Things to do:
(1) In the article on executive scanning, what did Kimmel say he did at the end of the Dec. 6 staff discussion?
(2) Summarize the article on executive scanning in two sentences.

Quoted passage:
---

Progressive Distributor

Executive scanning

A structured approach to information gathering can avoid surprises.

by Daniel F. Jennings and Stephen Thompson, 
Industrial Distribution Program, Texas A&M University

In early 1941, Admiral Husband Kimmel took command of the U.S. Pacific Fleet headquartered at Pearl Harbor. By late fall of that year, Kimmel had received numerous warnings from U.S. Naval Intelligence, the Danish Secret Service and the FBI indicating that war with Japan was imminent.

On Dec. 4, Kimmel received fresh warnings from naval intelligence in Washington and the FBI that the Japanese were making preparations to attack an American “possession.” Admiral William Stark, Chief of Naval Operations, sent a private letter to Kimmel on Dec. 5 advising that President Roosevelt and Secretary of State Cordell Hull now believed that the Japanese would launch a surprise attack on an American military base “in the very near future.”

These accumulated warnings were sufficiently impressive to Kimmel that he called a meeting with his senior staff on the afternoon of Dec. 6. At the beginning of the meeting, Kimmel openly expressed his anxiety that Japan was about to launch a massive attack somewhere and was concerned about the safety of the fleet at Pearl Harbor. The senior member of Kimmel’s staff immediately stated that the “Japanese could not possibly be able to proceed in force against Pearl Harbor because the Japanese had concentrated their forces in the South China Sea.” Another high-ranking staff member stated: “the full-alert warnings that the U.S. Army had put into place were sufficient and nothing more was needed.”

Kimmel subsequently recalled that he and his staff concluded that “what we had already done was still good and we would stick to it.” Kimmel further stated, “at the end of the discussion, I put my worries aside and left for a dinner party.”

Interestingly, Kimmel failed to inquire of  Army headquarters exactly what was being done in the way of an alert. Had Kimmel done so, he would have learned the Army was only on limited alert and had been ordered to protect military operations from local sabotage. Also, Kimmel made no effort to use his available channels of communication in Washington to find out the actual meaning of the warnings he had received.

---

Available data:
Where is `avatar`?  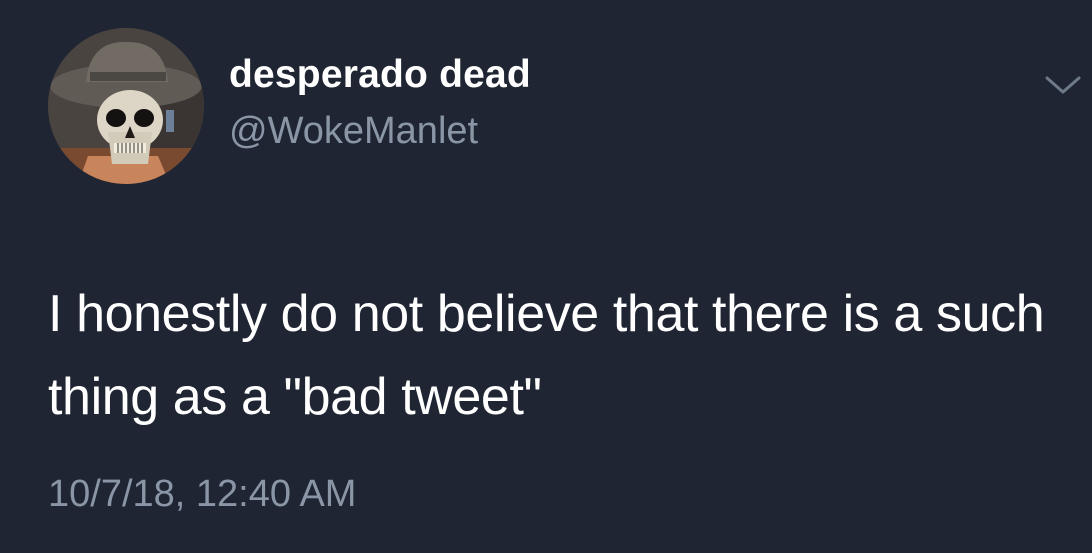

---

Answers by item number:
(1) He put his worries aside and left for a dinner party.

(2) In 1941, Admiral Husband Kimmel, commander of the U.S. Pacific Fleet at Pearl Harbor, received repeated warnings that Japan was preparing an attack. On Dec. 6, his senior staff assured him that existing measures were sufficient, and he set his worries aside without asking Army headquarters what its alert involved or using his Washington channels to learn what the warnings meant.